Hello and welcome back to AI Updates, where we cover the latest developments in the hottest space in tech. It’s been over a month since the last installment, and so much has happened. I’ve been reading every day and I still don’t feel caught up! Let’s dive in, hug some llamas, and learn what the AI community has in store for us today.

As usual, this article mentions Microsoft, my employer. I wrote this article in my free time, and all opinions are my own.

New to AI? I’ve got you covered! Start here:

AI agents and Auto-GPT

ChatGPT reads your messages and writes responses without any access to the Internet. The new Bing does the same, but searches online for an answer first. But what if we asked AI to do more? What if we wanted something complex, something that couldn’t be done in a single prompt?

Enter AI agents: AI products that give models like ChatGPT access to tools like Internet search, document storage, and computational engines like WolframAlpha. When prompted, agents set a goal and plan a series of tasks to accomplish that goal. Agents “talk to themselves” as they go, reasoning through a complex process and using their tools to make progress. Artificial agency of this kind has been imagined for centuries, but wasn’t feasible until ChatGPT.

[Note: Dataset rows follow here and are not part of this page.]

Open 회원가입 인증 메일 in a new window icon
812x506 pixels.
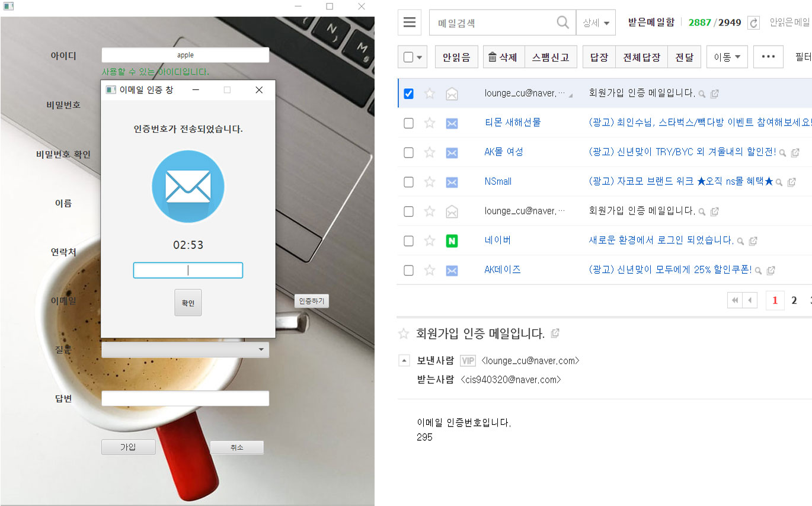[x=714, y=94]
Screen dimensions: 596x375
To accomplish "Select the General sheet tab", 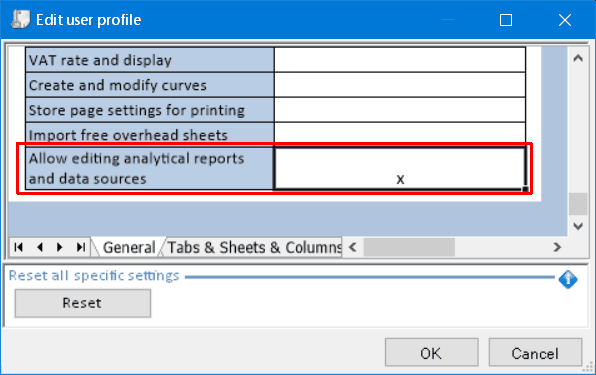I will coord(129,248).
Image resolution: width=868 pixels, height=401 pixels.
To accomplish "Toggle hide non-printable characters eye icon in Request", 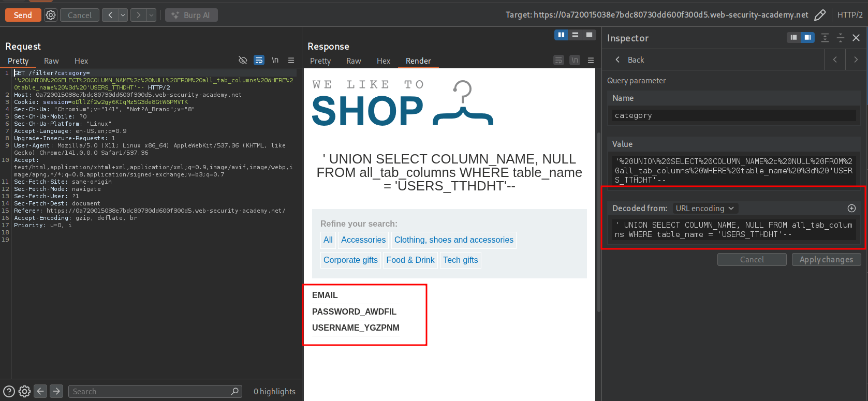I will point(243,61).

For example, an agent prompted to “find the square root of the age of the founder of IBM” might first use a search to identify the founder of IBM, search again to find his birth date, use a date tool to learn the current date, use a math tool to get a final answer, and then synthesize that info into a ChatGPT-like response. All of this from a single prompt.

On March 30, Toran Bruce Richards published Auto-GPT, an AI agent powered by GPT-4. Anyone can use it without sending any data to Richards — that is, as long as they’re willing to pay OpenAI a few pennies per thousand words sent to and from GPT-4. The project has rocketed to become the 30th most-starred repo on GitHub.

Many other AI agents now exist, including BabyAGI, browser-based AgentGPT, and Khan Academy’s Khanmigo (which blurs the line between agency and AI grounding). Expect more products that (discreetly?) use AI agency to be announced soon.

Auto-GPT star history vs the 1st, 10th, and 20th most-starred GitHub repos as of May 6. 🚀
Auto-GPT is at about 900K stars per year vs FreeCodeCamp’s ~44K. Data sourced from the star history above.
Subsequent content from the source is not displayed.